There was a great deal of talk about the danger of Russian tanks. In fact the Russian army has never directly intervened in Poland neither at Poznan in 1956 nor during the 1970 and 1976 move­ments. This does not mean that the Russian state would not send their equivalent of the US Marines if the regime risked collapse and the movement was isolated. But today we are not in the Cold War Period (like in East Germany in 1953) when the bourgeoisie had its hands free to deal with an isolated uprising. Poland was neither a pre­mature insurrection drowned in blood as in Hungary 1956, nor a nationalist movement in a border state tending to open up to a rival bloc. The struggle of the workers in Poland in 1980 takes place today in an epoch of working class potential in all countries, east and west. And in spite of the strategic military position of Poland the Russian state had to be careful. It was not possible to face the workers’ struggle with an outright mass­acre. All the more so since in 1970 in Poland the early brutal repression only served to gener­alize the struggle. Faced with a workers’ move­ment of the size and strength of 1980 the bour­geoisie backed off; the workers felt their power, gaining confidence in themselves.

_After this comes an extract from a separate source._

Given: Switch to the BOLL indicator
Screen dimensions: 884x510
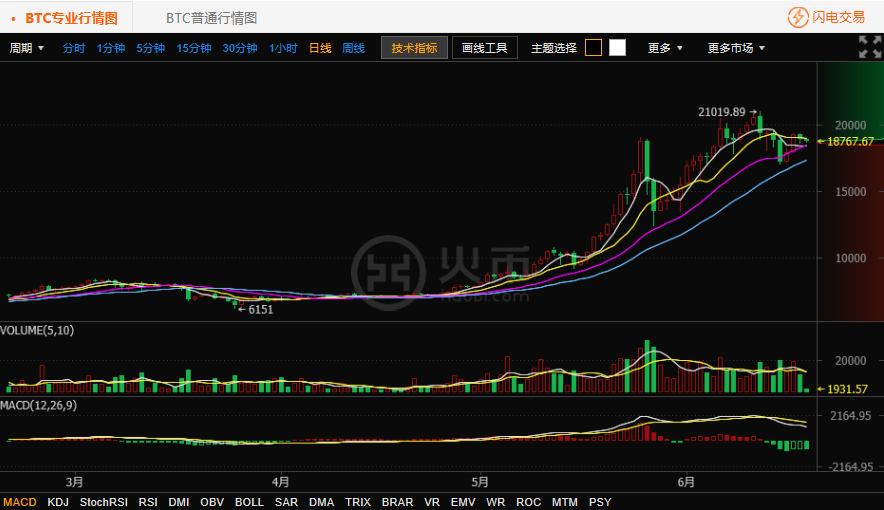Looking at the screenshot, I should click(x=249, y=502).

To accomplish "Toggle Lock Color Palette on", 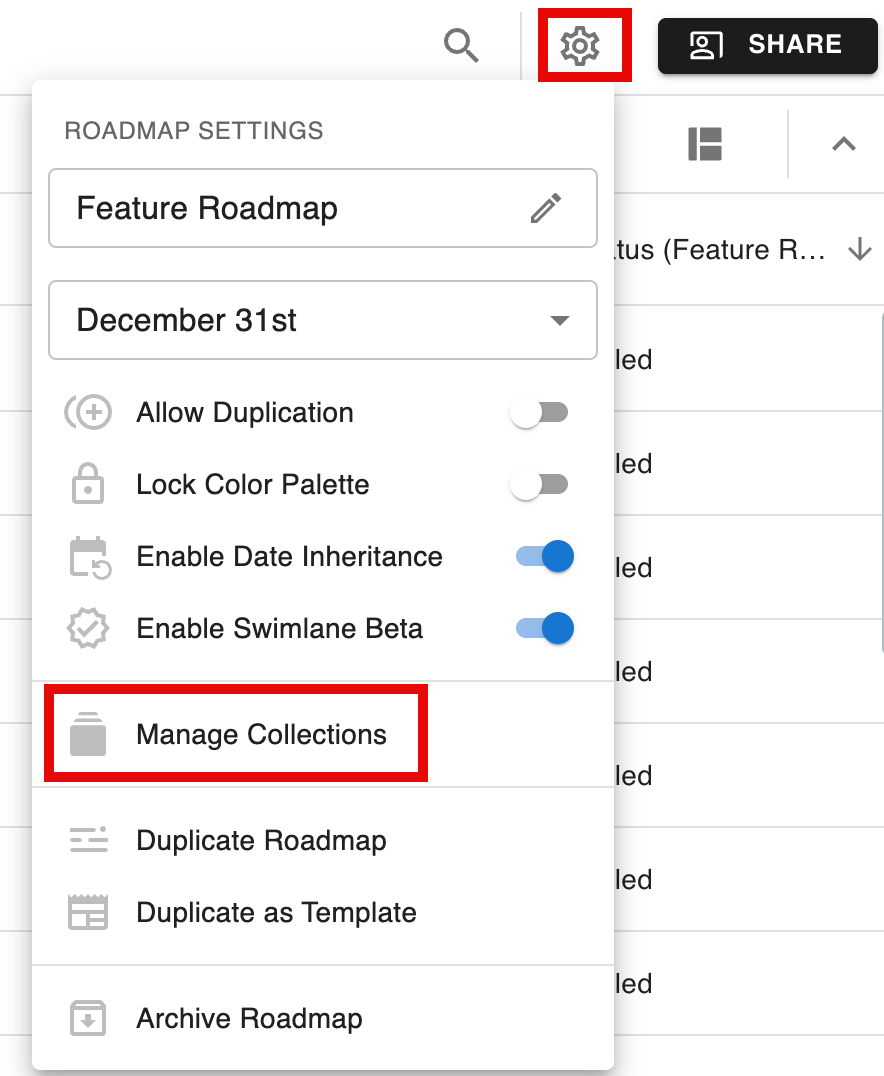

POLAND 1980 SHOWS US THE WAY FORWARD

Starting from the same causes which provoke all workers’ strikes, a revolt against impossible living conditions, the workers in Poland mobilized against scarcity and a rise in food prices (esp­ecially meat). They spread the movement by soli­darity strikes, refusing government pressures to negotiate factory by factory, sector by sector, and thereby avoided the trap that so many workers’ struggles in so many countries have fallen into these past few years. Above and beyond the spec­ificities of capitalism’s attacks against the working class (here, massive lay—offs and inflation; there scarcity of consumer goods and also inflation), the same basic problems face the entire proletariat whatever the specific methods of austerity, whatever the national bourgeoisie it confronts. The struggles of the Polish work­ers will only serve their class brothers if all these lessons are gradually assimilated.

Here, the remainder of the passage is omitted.